*** Text segment ***

Friday, 6 January 2012

Hospital radio

In 1921 an Englishman named Thomas Handstock wrote to the general post office to ask for permission to conduct experiments with portable wireless telegraph apparatus. He did this because he’d had the genius idea to create radio stations in hospitals for the patients to listen to and enjoy while they were being treated in hospital. He came up with this idea in during 1925 and during the same year the first ever hospital radio was opened at York County hospital. 200 sets of headphones and 70 loud speakers fed from a wireless receiving set housed in a small alcove in the hospital. The idea was for volunteers from the general public to run the radio stations from the hospital or an area nearby. Most radio stations were set up AM but there were some, the more popular ones in the larger hospitals that were set up on FM. Most of them are tuned into the systems next to the patient’s beds and they can also contact the station too through this system. After York County hospital’s station was set up, many soon followed the trend and before long there were many hospital radios across the country. During World War 2 a lot of broadcasting stopped from the stations but during the 1950’s popularity soon grew again. In the 1960’s there were around 100 hospital radio stations across the UK and this grew by the 1980’s too around 700 stations. Nowadays 90% of the UK’s hospital population have access to the stations. This means around 18 million people have access a year in 800 different hospitals. There is now a Hospital Radio Association which oversees everything that goes on at the stations.

*** End of Text segment ***
*** Listed entries ***

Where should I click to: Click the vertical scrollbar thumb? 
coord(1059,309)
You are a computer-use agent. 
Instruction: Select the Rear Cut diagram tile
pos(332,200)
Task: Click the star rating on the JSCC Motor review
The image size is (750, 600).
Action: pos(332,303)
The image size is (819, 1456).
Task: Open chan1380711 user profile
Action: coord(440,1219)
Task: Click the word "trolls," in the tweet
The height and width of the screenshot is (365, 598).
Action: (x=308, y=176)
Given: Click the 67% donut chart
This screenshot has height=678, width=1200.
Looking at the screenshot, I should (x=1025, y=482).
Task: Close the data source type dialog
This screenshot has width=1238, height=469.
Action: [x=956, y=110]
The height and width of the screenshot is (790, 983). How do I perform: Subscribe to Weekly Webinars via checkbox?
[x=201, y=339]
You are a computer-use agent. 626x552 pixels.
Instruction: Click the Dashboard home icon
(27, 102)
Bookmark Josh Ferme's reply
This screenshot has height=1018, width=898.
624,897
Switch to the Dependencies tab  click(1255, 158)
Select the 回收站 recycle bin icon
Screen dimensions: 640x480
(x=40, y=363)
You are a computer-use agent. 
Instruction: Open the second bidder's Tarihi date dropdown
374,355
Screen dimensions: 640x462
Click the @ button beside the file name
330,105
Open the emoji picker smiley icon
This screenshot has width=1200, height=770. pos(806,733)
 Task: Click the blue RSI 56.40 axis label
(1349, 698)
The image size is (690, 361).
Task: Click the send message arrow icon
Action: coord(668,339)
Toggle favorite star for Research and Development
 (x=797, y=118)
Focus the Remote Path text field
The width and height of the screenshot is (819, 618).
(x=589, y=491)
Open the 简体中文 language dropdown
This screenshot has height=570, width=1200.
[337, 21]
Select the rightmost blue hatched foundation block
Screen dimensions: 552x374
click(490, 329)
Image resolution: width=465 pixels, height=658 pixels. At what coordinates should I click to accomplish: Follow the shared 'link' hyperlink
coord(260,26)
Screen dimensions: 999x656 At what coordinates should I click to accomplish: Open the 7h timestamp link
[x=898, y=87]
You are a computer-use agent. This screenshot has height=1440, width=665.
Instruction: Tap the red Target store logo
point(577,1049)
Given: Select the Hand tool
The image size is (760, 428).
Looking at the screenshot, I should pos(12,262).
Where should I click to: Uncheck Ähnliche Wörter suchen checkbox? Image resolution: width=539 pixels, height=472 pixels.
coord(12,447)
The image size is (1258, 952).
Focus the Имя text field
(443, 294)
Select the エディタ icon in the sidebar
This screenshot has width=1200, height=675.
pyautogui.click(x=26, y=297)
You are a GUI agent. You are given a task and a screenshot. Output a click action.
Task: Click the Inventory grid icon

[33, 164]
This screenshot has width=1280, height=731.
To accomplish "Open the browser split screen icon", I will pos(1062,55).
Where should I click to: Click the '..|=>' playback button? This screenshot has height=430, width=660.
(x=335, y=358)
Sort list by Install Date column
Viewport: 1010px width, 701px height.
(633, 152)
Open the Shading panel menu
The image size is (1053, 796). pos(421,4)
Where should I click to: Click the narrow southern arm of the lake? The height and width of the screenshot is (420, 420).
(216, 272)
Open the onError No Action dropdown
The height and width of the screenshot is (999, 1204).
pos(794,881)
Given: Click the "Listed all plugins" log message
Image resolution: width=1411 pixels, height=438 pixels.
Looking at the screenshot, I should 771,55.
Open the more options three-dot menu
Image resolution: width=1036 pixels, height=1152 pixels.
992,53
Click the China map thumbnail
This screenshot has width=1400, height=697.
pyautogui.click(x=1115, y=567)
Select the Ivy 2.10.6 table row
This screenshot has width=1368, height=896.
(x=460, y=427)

*** End of Listed entries ***

# Task requirements:
According to the hospital radio text, what percentage of the UK's hospital population now has access to the stations? The saved entries are separate material and have no connection to the hospital radio text.

# Exercise solution:
90%